Apart from the already described performance parameters, we have also plotted ROC and PR curves for various models on the test dataset. Since the number of models are more, that is why we have presented the ROC and PR curves in two parts. The ROC curves are shown in Figs. 9 and 10, and the PR curves are shown in Figs. 11 and 12. We have also calculated the Area Under each Curve (AUC) and is mentioned in each figure. Closer the value of AUC to 100%, more efficient is the classification model. After analysing the figures, it is clear that the proposed model has an area under the ROC curve value of 89.2% and area under the PR curve value of 92.1%, which is maximum when compared with the other studied models.

Figure 9: ROC curves of various models (Part-I).

Download full-size image

DOI: 10.7717/peerj-cs.1622/fig-9

Figure 10: ROC curves of various models (Part-II).

Download full-size image

DOI: 10.7717/peerj-cs.1622/fig-10

Figure 11: PR curves of various models (Part-I).

Download full-size image

DOI: 10.7717/peerj-cs.1622/fig-11

Figure 12: PR curves of various models (Part-II).

Download full-size image

DOI: 10.7717/peerj-cs.1622/fig-12

The combined analysis of all the presented results clearly reveals that the proposed model effectively detects allergen and non-allergen protein sequences. The proposed model has maximum value of detection accuracy, F1-score, MCC and area under the ROC and PR curves.

Performance comparison

To further specify the significance of the proposed model, we have compared its performance with AllerTOP (Dimitrov, Flower & Doytchinova, 2013), AlgPred (Saha & Raghava, 2006), AllergenFP (Dimitrov et al., 2014b), AllerTOPv2 (Dimitrov et al., 2014a), AllerCatPro (Maurer-Stroh et al., 2019) and AllerCatPro 2.0 (Nguyen et al., 2022). We have evaluated the performance of the proposed model on different datasets (independent from the one described in section 2.4) used in AllerTOP, AlgPred, AllergenFP, AllerTOPv2, AllerCatPro, and AllerCatPro 2.0 respectively. The performance comparison is shown in Fig. 13, where it is clear that the proposed model outperforms the specified state-of-the-art literature techniques for allergen classification. Figure 13 shows that the proposed model has an average allergen detection accuracy of 89.16% and MCC of 78.3%, which is highest when compared with the other state-of-the-art literature techniques. The comparative study also shows that the model is free from overfitting issues and is stable.

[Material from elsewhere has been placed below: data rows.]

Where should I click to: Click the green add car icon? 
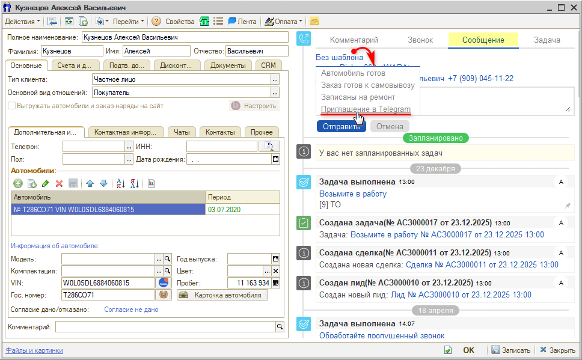17,183
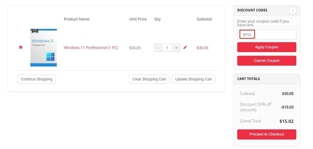Click the $30.05 item subtotal
Image resolution: width=313 pixels, height=149 pixels.
[x=202, y=48]
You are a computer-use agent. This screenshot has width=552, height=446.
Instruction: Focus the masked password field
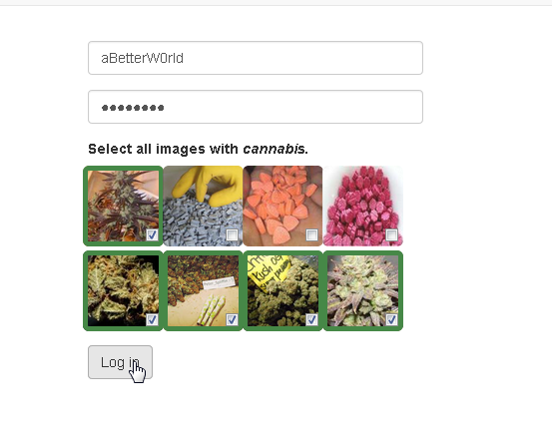click(256, 107)
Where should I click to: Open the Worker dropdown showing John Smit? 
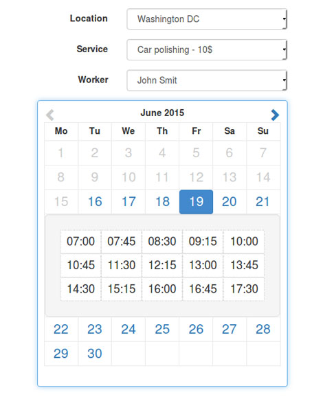207,80
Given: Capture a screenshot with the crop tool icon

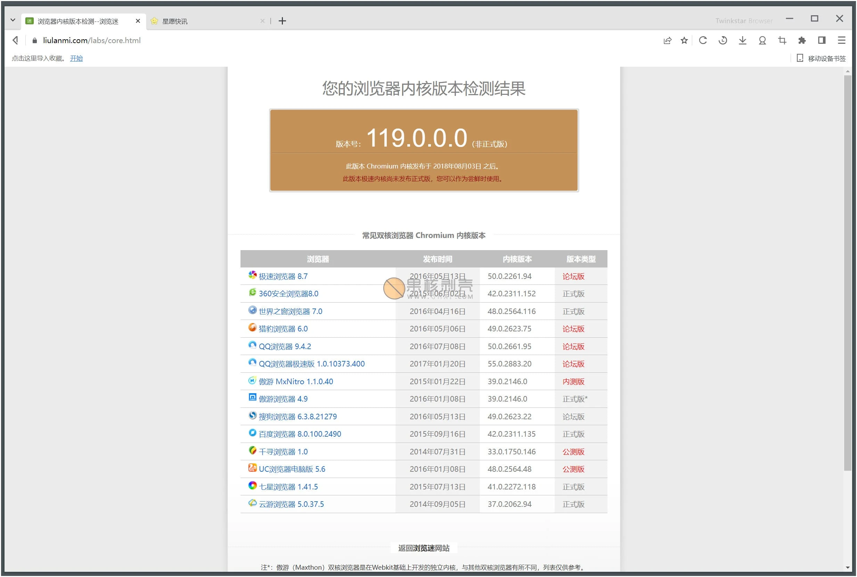Looking at the screenshot, I should [782, 40].
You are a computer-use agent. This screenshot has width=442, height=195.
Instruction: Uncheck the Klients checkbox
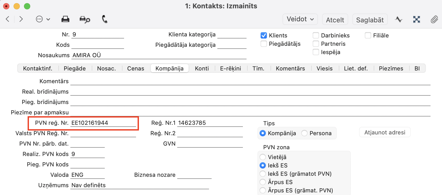coord(264,35)
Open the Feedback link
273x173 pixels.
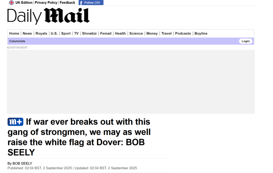[x=67, y=3]

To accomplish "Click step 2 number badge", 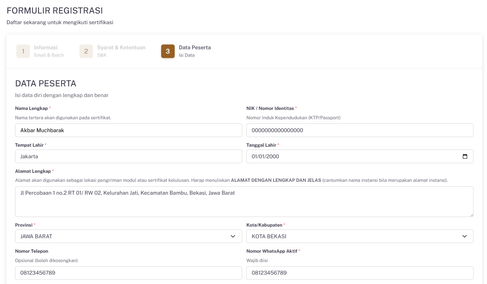I will click(86, 51).
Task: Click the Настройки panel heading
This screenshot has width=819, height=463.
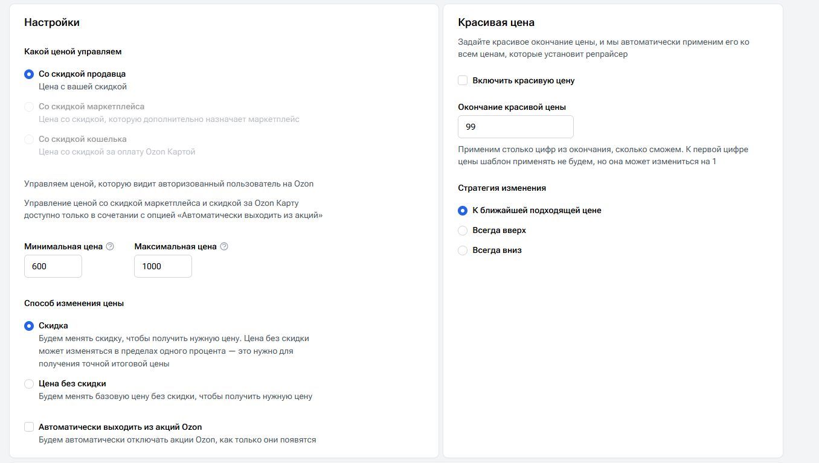Action: pyautogui.click(x=52, y=22)
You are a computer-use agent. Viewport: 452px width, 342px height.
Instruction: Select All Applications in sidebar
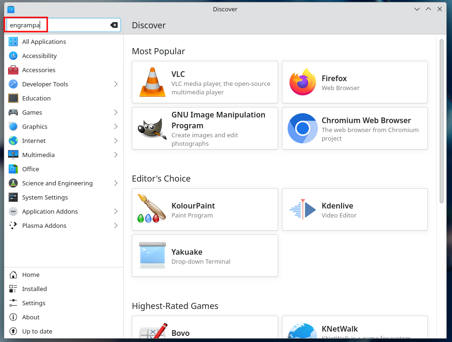tap(44, 42)
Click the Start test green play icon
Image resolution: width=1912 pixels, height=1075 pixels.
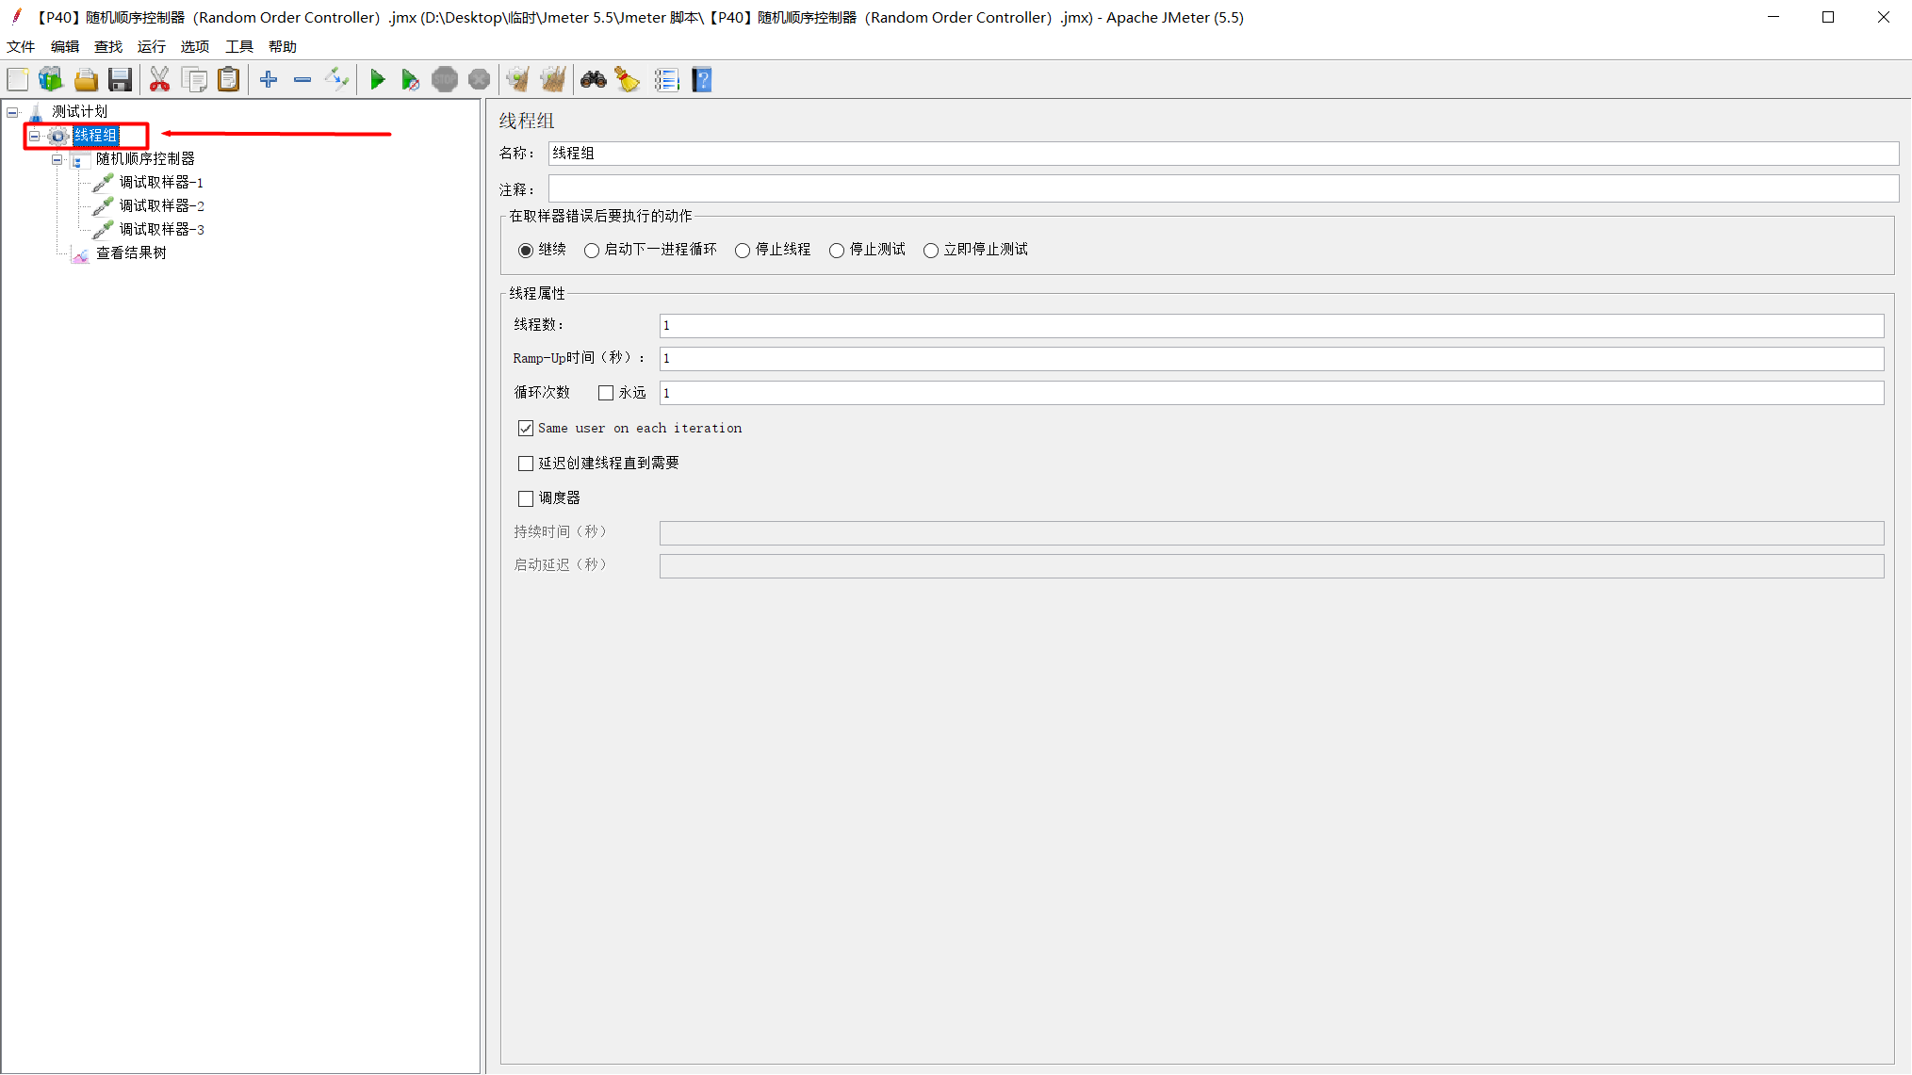pos(377,80)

Figure 13: Comparison of the proposed model with related work.

Download full-size image

DOI: 10.7717/peerj-cs.1622/fig-13

Conclusion

This article presented the analysis of various machine learning and deep learning techniques to propose an ensemble learning based approach for the identification of protein allergens. The article also highlighted various entities and concepts related to allergy control. In this article, we also described various protein sequence properties like physicochemical, molecular, antimicrobial and other characteristics to extract the feature vectors, giving rise to the dataset used for training and testing of intelligent techniques. The performance evaluation of various machine learning, deep learning techniques and proposed mechanism revealed that the proposed mechanism outperforms the other discussed techniques and achieved an allergen detection accuracy of 89.16%. The performance of proposed mechanism was also compared with the state-of-the-art literature techniques, which used the similar dataset as used in this study, and the results prove that the proposed mechanism outperforms the other techniques.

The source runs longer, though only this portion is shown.